[Data items]
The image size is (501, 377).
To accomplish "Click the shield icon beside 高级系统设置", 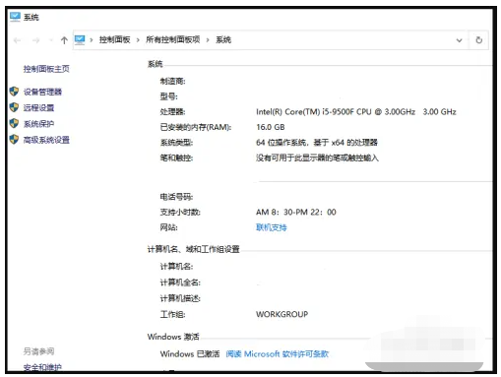I will click(x=14, y=140).
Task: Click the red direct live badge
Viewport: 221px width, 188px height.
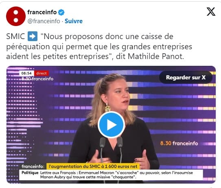Action: [x=42, y=73]
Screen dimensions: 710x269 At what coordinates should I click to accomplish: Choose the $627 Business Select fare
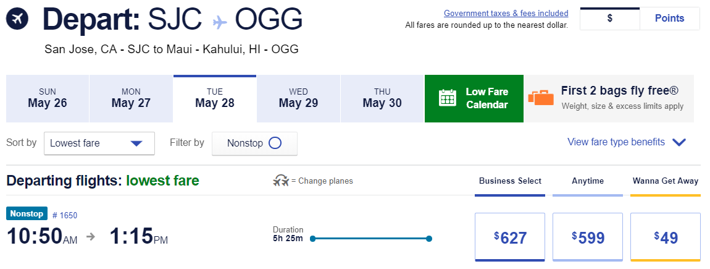(510, 237)
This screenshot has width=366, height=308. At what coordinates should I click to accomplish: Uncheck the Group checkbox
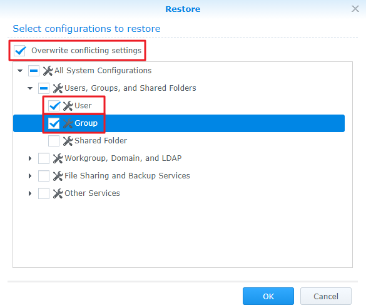(x=54, y=123)
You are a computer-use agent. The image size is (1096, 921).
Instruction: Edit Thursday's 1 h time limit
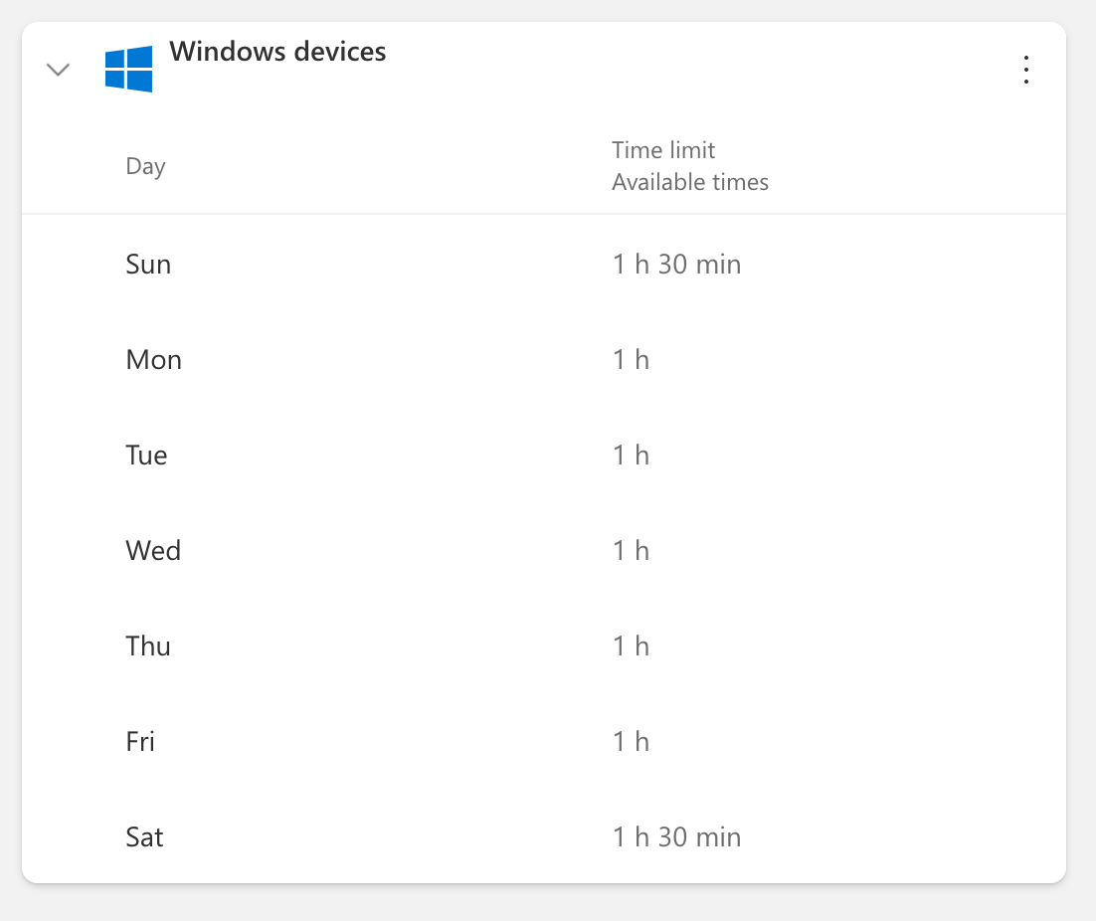pos(631,646)
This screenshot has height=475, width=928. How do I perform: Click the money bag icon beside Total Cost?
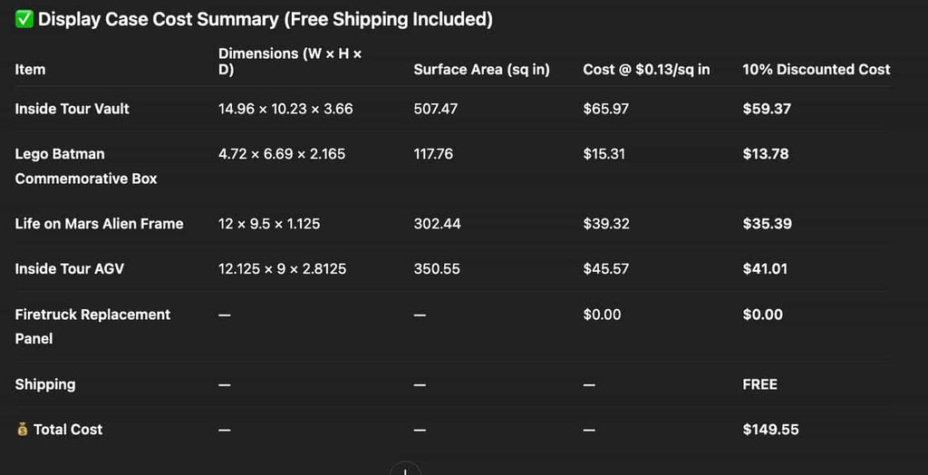click(23, 430)
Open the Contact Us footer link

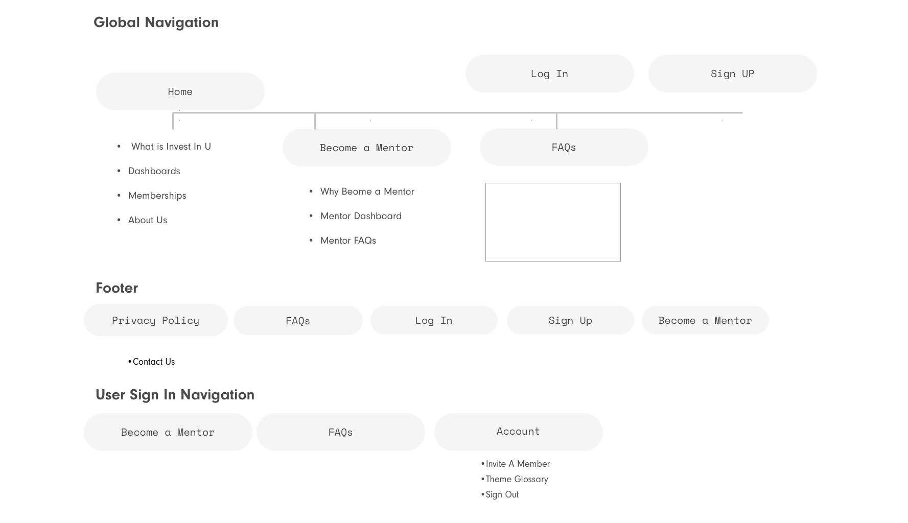click(x=153, y=362)
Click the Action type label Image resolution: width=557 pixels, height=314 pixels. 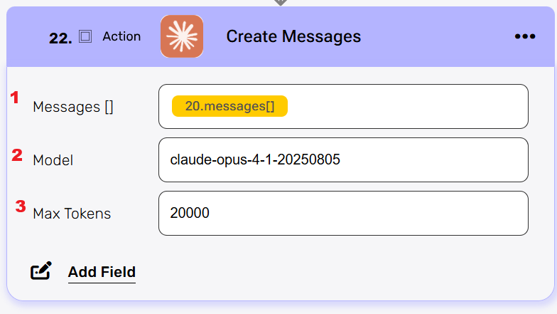(x=121, y=36)
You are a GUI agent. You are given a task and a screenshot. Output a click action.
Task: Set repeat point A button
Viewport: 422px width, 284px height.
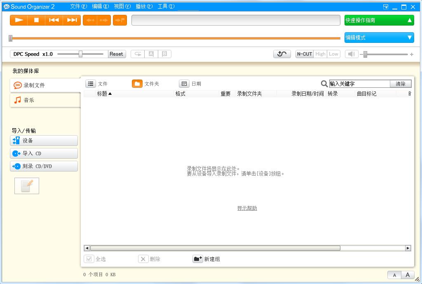tap(152, 54)
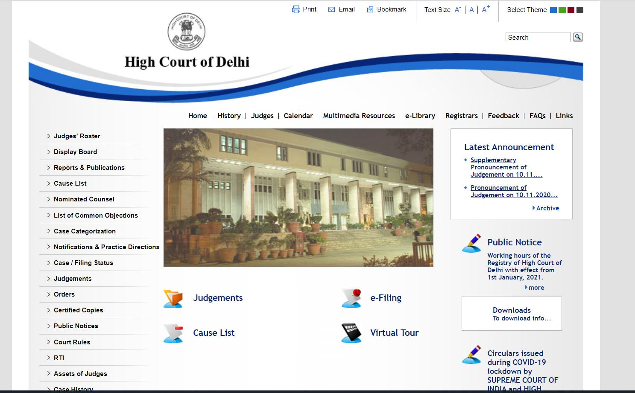
Task: Open the Calendar menu item
Action: tap(298, 116)
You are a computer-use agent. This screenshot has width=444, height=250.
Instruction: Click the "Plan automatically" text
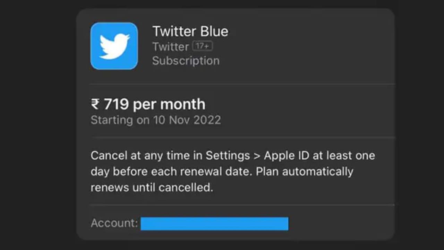coord(305,171)
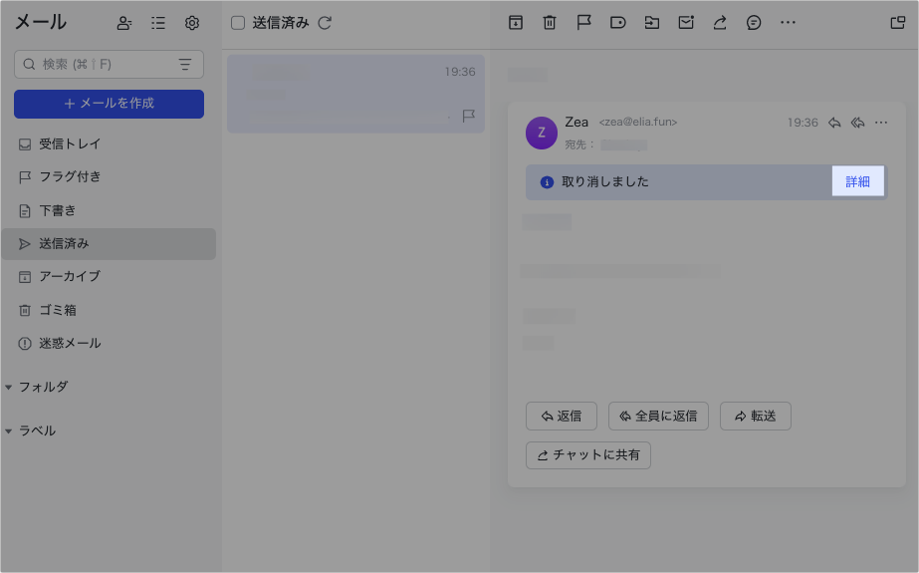Collapse the ラベル section

coord(9,431)
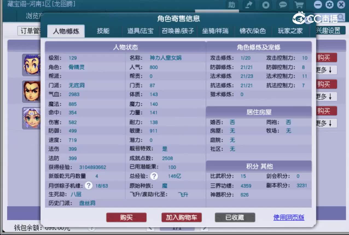This screenshot has width=349, height=235.
Task: Click the top character avatar thumbnail
Action: click(31, 65)
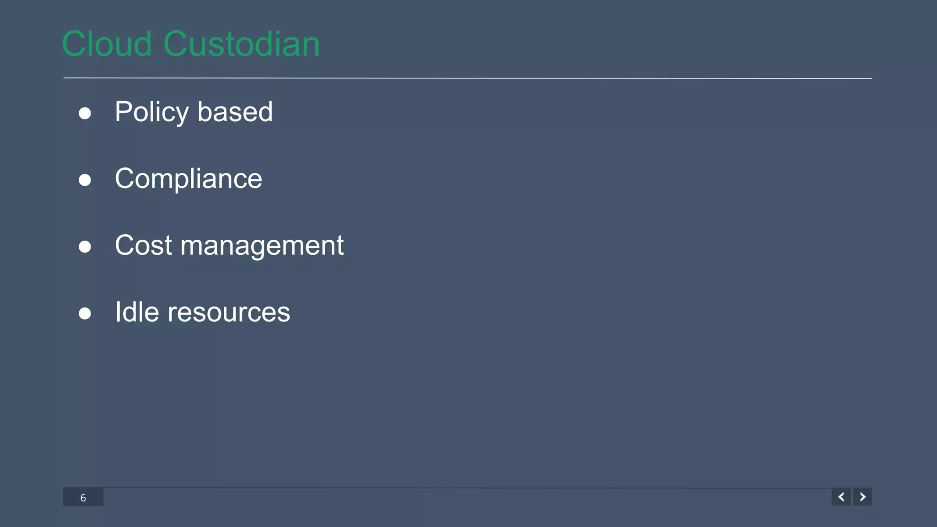Click the bullet dot before Compliance
Screen dimensions: 937x527
[x=85, y=180]
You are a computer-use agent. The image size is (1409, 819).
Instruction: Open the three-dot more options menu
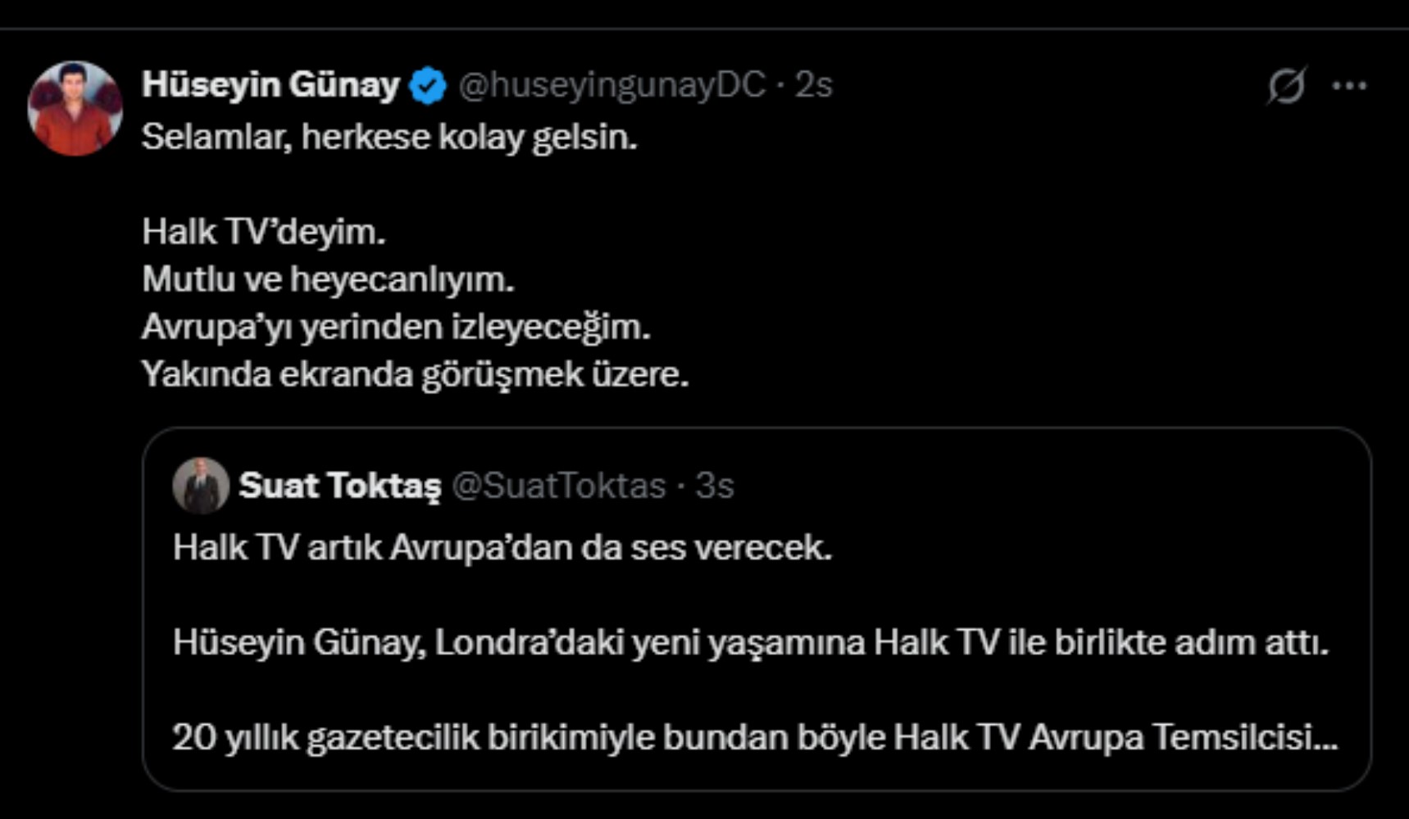click(1349, 85)
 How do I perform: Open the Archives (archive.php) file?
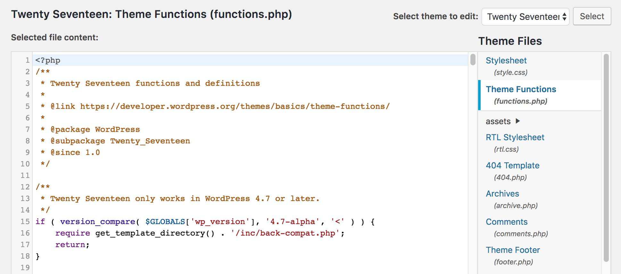tap(502, 194)
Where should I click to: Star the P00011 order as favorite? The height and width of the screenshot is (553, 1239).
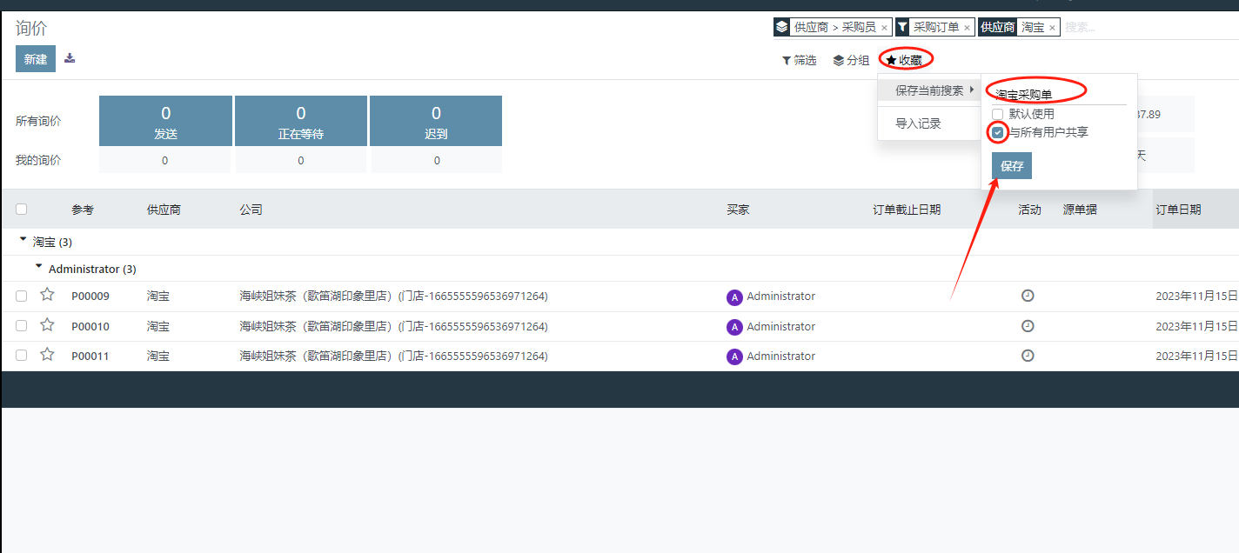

TASK DESCRIPTION →
Take every line above carrying "size" and return it.

SOLUTION →
The image size is (501, 377).
You are a computer-use agent. The image size is (1096, 921).
You are a computer-use agent. The image size is (1409, 819).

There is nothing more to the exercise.